The board used is a STEP FPGA MAX 10 with a 10MSAM08 device. This device has 8K Logic Elements (LE), 378Kb of M9K Memory, sufficient to instantiate a Nios II/e processor and the peripherals for this work. In addition, a PLL is needed to meet clock requirements for a JTAG instance because the clock available has a 12MHz oscillation. Finally, the on-chip memory for instruction storage has 32768 bytes. This configuration requires 21% of available logic elements and 71% of memory.
According to the STEP FPGA Hardware Manual, the pin assignment for each device is the following,
STEP FPGA pin Assignment. The implemented logic is positive
Only the 12M clock, Switch, and Digital Display 1 assignments are required here. The 12MHz is the clock source for the PLL and a 50MHz clock source is generated. It is possible to use the Pin Planner interface to create interactively the device mapping. Another form to do device mapping is with the Assignment Editor or by a .qsf file. In addition, a button must be mapped to reset the system.

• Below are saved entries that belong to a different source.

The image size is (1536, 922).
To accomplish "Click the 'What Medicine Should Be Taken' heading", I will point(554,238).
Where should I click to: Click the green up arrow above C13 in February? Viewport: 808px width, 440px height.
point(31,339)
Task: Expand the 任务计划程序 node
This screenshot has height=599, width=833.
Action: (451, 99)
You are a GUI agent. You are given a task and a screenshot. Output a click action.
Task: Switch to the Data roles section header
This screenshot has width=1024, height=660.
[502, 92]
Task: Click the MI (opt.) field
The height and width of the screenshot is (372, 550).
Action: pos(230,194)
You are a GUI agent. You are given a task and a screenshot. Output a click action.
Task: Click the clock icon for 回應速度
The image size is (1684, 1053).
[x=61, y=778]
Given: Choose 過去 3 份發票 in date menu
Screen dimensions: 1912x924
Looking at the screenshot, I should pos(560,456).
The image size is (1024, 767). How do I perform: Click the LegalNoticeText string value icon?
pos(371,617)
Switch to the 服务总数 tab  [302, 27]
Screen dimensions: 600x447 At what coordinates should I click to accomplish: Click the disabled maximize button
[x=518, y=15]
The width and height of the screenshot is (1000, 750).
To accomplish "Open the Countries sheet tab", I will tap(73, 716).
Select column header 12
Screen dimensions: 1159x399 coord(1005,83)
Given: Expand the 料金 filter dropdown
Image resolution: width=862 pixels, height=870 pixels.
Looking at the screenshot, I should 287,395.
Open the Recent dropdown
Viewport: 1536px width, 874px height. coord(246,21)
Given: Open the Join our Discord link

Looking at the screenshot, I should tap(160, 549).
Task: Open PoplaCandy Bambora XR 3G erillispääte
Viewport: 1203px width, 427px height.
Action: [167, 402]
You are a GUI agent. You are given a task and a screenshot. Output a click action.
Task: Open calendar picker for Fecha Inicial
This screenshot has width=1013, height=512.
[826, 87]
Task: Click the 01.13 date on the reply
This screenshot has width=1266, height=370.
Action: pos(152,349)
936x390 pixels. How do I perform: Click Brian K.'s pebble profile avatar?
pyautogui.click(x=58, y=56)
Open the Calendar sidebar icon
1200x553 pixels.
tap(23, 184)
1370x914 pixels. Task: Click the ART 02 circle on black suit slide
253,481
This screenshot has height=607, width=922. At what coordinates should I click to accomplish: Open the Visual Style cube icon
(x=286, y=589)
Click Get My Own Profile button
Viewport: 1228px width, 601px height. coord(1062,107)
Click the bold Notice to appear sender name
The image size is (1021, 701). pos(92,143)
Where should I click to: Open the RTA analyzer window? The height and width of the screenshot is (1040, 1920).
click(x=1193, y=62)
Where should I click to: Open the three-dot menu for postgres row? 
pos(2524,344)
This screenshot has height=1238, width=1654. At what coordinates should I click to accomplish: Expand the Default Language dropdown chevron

Pin Planner with device mapping. Only 16% of pins are required for this implementation
To create the co-design, the architecture must be instantiated and mapped according to the pin assignments, consequently, a small HDL file is required to compile the Hardware, map, and create the Application with its Board Support Package (BSP).
library IEEE; use IEEE.STD_LOGIC_1164.ALL; entity step_nios is port( PCLK : in std_logic; KEY : in std_logic_vector(3 downto 0); SW : in std_logic_vector(3 downto 0); HEX0 : out std_logic_vector(8 downto 0)); end step_nios; architecture arch_interface of step_nios is component base_arch is port ( clk_clk : in std_logic := '0'; hex_0_external_connection_export : out std_logic_vector(8 downto 0); pll_areset_conduit_export : in std_logic := '0'; reset_reset_n : in std_logic := '0'; sw_external_connection_export : in std_logic_vector(3 downto 0) := (others => '0') ); end component base_arch; begin u0: base_arch port map( clk_clk => PCLK, hex_0_external_connection_export => HEX0, reset_reset_n => KEY(0), sw_external_connection_export => SW ); end arch_interface;
On the software side, the C bare metal base code to control the display and direction takes the base address of peripherals to read and write data.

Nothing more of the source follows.